Mono Mic Techniques with Acoustic Guitar
Mono Mic Techniques with Acoustic Guitar
Hi, this is Justin from Sonic Scoop, coming at you from Braund Studios this time. Once again, thanks to B&H, we get to bring you a three-part tutorial series. This time, on guitar micing.

We’re going to start with acoustic guitars. First, giving you great strategies for getting an excellent acoustic guitar sound with just one mic, then we’ll move into some more sophisticated acoustic guitar micing techniques using two mics, both stereo and blended techniques, and then in the last part of the series, we’re going to look at approaches for recording electric guitar, both with a single mic, and with some multi-mic techniques.

We’ve got a great guitar player here in the studio, Sulene Van der Walt, let’s dive right in!

Alright, let’s look at some mono mic techniques for acoustic guitar. A lot of people think you have to do some sophisticated placement to get a really great, full dimensional acoustic guitar sound, but you don’t. A single microphone can really do a lot. A single microphone is generally going to be preferable when you’re working a kind of dense mix.
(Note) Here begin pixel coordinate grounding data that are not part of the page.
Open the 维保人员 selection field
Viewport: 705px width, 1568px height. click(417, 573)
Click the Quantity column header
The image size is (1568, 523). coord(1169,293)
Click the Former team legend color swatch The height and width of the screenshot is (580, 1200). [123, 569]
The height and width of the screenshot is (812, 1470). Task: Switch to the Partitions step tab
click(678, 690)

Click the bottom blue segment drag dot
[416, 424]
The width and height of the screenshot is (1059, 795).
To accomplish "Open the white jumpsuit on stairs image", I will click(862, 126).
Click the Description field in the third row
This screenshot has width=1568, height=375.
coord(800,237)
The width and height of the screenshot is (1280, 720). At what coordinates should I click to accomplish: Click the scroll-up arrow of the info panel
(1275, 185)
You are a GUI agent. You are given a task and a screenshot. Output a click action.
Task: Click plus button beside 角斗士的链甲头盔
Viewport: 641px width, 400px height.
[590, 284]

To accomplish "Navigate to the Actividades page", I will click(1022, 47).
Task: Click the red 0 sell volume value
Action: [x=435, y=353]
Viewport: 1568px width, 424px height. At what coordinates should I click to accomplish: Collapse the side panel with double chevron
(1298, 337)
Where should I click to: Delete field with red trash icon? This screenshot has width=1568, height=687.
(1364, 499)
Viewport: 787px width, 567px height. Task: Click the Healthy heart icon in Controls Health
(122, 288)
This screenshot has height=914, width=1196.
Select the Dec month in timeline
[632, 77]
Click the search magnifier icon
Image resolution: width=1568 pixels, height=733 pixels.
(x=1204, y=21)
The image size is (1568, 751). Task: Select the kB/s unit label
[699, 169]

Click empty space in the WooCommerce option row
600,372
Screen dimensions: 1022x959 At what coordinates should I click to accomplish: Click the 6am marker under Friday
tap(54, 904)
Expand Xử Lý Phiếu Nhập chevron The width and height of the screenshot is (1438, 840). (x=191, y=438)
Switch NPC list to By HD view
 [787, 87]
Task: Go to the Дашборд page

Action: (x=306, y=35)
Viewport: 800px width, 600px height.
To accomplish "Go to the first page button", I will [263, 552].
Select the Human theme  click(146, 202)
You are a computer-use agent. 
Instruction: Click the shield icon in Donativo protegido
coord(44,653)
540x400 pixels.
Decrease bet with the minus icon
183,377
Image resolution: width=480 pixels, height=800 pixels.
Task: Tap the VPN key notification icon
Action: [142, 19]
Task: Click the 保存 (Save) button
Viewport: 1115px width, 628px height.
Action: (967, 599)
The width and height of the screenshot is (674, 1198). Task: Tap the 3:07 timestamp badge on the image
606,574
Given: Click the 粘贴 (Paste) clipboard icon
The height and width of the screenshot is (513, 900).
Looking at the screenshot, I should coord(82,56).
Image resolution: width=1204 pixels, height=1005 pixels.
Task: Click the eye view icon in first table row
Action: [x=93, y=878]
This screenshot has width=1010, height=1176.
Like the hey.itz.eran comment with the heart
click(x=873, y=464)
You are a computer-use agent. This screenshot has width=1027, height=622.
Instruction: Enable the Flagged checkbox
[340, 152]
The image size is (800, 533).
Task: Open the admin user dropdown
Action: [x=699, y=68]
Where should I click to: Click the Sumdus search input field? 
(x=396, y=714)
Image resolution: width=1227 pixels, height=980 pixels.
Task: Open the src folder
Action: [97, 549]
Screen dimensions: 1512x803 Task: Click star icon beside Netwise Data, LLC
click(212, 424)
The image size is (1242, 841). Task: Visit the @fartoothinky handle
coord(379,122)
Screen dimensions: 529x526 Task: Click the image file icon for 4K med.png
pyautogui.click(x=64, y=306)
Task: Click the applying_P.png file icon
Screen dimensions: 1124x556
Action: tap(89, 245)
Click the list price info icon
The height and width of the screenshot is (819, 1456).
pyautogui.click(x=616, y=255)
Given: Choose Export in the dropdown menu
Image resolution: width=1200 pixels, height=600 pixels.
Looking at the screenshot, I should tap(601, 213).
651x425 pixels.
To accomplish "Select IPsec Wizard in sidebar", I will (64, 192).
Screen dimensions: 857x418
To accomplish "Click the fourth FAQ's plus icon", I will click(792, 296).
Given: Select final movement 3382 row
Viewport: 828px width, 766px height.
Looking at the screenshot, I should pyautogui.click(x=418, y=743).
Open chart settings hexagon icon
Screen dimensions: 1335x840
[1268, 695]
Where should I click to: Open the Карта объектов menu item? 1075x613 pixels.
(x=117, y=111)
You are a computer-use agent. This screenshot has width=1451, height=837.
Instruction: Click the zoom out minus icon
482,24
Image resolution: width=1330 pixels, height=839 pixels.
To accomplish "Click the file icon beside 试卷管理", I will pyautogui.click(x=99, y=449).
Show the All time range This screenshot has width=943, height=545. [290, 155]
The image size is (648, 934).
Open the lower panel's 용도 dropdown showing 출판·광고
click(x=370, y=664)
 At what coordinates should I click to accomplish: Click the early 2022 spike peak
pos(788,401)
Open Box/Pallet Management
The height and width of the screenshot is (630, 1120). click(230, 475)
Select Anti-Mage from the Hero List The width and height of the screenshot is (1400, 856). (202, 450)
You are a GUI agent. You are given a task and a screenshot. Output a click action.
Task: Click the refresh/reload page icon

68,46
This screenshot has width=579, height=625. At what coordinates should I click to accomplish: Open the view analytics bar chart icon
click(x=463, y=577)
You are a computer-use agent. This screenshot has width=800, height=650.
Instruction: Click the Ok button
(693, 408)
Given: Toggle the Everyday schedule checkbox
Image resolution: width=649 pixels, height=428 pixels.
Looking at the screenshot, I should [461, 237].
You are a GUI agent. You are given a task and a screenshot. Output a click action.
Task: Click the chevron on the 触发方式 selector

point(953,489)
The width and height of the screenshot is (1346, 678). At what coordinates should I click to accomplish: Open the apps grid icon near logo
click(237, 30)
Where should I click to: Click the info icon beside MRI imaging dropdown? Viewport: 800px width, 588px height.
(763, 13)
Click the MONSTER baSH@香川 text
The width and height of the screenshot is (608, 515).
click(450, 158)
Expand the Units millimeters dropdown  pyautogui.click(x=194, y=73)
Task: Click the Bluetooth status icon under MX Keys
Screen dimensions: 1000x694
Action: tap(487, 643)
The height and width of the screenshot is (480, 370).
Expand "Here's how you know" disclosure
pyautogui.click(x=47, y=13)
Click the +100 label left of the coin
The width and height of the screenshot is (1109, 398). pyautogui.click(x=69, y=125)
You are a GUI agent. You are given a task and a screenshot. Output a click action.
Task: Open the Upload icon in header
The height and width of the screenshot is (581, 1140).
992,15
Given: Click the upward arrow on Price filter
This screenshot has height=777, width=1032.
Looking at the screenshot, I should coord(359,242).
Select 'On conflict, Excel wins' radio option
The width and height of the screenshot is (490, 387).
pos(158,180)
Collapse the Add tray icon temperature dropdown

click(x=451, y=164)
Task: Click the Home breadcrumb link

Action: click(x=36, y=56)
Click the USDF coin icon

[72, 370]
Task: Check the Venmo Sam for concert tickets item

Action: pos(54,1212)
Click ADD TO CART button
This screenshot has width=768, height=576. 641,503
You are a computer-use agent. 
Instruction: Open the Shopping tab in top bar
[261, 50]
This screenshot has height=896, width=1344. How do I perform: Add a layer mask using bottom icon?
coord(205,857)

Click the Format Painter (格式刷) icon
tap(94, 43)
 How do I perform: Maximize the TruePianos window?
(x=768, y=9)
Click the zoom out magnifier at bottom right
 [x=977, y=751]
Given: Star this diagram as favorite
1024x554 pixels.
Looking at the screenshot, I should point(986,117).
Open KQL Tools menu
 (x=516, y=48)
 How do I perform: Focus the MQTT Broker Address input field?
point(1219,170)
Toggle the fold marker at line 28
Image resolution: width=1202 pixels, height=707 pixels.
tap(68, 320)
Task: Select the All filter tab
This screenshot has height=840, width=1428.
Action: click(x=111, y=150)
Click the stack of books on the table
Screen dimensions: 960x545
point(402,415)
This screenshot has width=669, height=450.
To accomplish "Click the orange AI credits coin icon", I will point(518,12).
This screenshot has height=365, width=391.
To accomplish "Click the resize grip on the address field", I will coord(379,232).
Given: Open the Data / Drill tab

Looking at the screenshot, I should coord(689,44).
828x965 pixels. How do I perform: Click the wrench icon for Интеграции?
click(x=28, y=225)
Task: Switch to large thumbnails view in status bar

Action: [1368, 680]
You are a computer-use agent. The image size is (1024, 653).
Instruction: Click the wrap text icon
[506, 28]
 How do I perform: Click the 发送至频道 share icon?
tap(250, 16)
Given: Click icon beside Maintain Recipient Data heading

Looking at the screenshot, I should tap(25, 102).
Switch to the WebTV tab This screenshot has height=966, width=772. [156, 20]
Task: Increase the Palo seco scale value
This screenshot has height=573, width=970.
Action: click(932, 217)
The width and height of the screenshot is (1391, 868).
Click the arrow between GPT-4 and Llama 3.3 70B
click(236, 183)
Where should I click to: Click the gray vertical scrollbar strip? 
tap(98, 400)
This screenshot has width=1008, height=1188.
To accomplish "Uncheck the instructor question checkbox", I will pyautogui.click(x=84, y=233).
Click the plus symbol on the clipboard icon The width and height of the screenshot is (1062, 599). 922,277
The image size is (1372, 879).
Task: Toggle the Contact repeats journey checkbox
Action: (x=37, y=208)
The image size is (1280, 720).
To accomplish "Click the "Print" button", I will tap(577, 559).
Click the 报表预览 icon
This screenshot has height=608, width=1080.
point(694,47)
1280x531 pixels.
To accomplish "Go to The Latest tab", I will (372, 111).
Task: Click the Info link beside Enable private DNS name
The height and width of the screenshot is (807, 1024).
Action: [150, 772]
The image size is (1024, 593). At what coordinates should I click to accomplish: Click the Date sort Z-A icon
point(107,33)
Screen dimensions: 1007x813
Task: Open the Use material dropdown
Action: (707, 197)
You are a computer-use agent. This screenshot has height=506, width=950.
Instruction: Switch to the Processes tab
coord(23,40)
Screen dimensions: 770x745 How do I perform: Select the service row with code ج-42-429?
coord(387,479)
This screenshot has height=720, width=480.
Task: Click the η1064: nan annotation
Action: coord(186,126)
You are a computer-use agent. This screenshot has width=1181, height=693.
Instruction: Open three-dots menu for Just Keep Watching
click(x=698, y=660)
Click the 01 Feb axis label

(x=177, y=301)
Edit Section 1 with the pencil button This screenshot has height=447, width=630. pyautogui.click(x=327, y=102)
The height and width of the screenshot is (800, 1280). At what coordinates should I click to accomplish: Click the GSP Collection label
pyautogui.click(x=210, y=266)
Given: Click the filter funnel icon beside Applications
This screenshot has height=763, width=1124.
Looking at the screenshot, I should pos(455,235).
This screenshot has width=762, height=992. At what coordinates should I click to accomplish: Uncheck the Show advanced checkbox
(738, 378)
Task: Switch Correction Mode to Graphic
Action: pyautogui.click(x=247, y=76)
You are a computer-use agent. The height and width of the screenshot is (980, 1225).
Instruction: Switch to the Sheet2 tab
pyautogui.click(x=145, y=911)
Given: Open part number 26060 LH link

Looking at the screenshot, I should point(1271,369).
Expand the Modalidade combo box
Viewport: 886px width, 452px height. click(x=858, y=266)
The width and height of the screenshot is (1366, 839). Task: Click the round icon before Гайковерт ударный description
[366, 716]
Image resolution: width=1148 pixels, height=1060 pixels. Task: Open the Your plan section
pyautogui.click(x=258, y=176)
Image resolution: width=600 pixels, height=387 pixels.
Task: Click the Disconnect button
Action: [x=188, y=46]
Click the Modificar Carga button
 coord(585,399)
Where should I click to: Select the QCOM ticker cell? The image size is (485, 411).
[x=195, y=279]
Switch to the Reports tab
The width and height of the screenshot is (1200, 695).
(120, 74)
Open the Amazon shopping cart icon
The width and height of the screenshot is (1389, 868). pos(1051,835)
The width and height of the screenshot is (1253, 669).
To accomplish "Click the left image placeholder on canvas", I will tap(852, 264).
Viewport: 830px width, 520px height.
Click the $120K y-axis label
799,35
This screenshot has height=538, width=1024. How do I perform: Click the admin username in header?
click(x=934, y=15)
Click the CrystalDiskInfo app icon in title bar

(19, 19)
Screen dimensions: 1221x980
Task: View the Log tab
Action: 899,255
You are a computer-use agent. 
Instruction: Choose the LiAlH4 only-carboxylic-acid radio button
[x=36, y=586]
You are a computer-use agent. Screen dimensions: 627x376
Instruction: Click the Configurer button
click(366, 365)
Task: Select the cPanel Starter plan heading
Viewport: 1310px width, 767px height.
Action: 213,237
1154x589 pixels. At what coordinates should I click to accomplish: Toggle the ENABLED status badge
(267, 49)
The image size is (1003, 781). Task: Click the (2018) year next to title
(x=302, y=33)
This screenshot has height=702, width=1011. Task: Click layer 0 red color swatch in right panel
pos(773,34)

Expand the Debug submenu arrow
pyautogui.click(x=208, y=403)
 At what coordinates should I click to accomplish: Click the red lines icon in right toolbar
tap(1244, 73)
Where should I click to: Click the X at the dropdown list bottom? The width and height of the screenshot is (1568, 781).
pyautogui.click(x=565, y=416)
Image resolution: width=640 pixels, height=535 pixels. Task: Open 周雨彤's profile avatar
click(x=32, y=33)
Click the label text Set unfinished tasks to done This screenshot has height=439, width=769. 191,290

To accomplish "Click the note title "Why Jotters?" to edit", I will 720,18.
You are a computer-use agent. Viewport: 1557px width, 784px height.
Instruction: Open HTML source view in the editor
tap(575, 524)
In a really dense mix, you’re not going to want the acoustic guitar to take up too much space in the mix, and a single microphone, often pointed right about here where the neck meets the body is going to give you a really great balanced tone. It’s going to fit into a dense mix pretty nicely.


In general, the further out you go towards the finger board, the brighter the tone is going to be, and as you get closer to the sound hole, the more bass you’ll get. You’ll want to get careful if you’re pointing directly at the sound hole, you’ll get a lot of bass buildup. Probably too much. So aiming at the sound hold a bit off-axis can be a bit helpful.

Some engineers will record out here by the bridge, and you’ll generally get a lot of mid-range by the bridge, a bit more pick attack, but this can give you a very focused sound, and it might be appropriate for the track you’re working on.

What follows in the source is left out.